1Le Livre des Questions est le premier des livres que l'écrivain Edmond Jabès écrivit dans son exil à Paris, après avoir quitté son pays natal, l'Égypte, parce que juif, à la suite de la Crise de Suez. Cette oeuvre, publiée en 1963, inaugure une écriture novatrice et " inouïe ", comme située au-delà de tous les genres. De cette parution à 1973, suivirent six volumes poursuivant les réflexions sur l'écriture et le judaïsme, qui seront ultérieurement regroupées en un cycle baptisé du même nom.
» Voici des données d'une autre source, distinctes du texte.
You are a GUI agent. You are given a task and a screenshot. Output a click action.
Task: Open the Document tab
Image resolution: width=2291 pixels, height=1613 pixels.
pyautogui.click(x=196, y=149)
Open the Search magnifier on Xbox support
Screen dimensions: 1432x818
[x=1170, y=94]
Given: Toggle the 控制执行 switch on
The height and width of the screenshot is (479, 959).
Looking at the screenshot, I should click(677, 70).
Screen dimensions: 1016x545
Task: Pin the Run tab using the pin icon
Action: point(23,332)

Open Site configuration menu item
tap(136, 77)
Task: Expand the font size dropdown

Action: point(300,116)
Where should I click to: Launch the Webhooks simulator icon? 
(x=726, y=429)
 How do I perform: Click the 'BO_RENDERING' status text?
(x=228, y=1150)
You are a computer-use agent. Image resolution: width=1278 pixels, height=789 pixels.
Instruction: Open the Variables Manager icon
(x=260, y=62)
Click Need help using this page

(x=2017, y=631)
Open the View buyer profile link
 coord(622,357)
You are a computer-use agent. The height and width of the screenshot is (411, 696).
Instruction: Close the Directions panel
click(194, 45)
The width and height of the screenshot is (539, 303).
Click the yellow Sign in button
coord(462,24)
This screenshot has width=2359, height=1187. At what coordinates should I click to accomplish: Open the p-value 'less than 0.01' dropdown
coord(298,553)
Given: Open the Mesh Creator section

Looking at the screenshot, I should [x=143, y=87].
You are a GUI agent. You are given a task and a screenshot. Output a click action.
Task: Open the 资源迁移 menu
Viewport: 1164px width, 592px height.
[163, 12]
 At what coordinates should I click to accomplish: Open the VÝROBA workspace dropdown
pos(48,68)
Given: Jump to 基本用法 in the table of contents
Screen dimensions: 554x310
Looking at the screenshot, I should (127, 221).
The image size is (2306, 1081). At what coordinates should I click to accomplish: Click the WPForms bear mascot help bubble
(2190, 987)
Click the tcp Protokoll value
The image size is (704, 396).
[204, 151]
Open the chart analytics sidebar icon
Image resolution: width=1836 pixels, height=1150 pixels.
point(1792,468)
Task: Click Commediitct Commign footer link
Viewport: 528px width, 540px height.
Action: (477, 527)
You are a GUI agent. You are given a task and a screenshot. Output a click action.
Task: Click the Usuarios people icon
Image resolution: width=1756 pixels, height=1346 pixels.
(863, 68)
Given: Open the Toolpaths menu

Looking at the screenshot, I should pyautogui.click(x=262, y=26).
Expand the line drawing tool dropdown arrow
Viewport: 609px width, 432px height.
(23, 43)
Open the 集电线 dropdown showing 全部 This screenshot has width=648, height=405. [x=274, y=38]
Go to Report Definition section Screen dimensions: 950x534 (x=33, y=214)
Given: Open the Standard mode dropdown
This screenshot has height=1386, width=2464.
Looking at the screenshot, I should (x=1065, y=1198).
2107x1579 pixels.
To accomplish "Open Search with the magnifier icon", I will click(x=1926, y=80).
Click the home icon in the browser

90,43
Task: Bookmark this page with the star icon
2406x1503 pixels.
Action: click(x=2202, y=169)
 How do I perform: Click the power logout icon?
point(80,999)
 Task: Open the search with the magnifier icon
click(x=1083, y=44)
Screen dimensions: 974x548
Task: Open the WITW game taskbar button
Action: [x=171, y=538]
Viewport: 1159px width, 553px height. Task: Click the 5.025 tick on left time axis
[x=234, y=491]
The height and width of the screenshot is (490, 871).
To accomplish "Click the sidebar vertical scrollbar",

2Éric Benoit a choisi de consacrer une étude approfondie au premier volume éponyme. Ce choix se justifie dans la mesure où Le Livre des Questions témoigne d'un tournant dans la conception poétique de son auteur. L'ouvrage peut être considéré comme la source d'une tentative sans fin d'écrire un livre à jamais irréalisable, chaque essai étant détruit par la suite du livre suivant. Ainsi, Le Livre des Questions constitue le point de départ d'un processus fertile de déconstruction, comme l'ouverture d'un dialogue avec les livres à venir.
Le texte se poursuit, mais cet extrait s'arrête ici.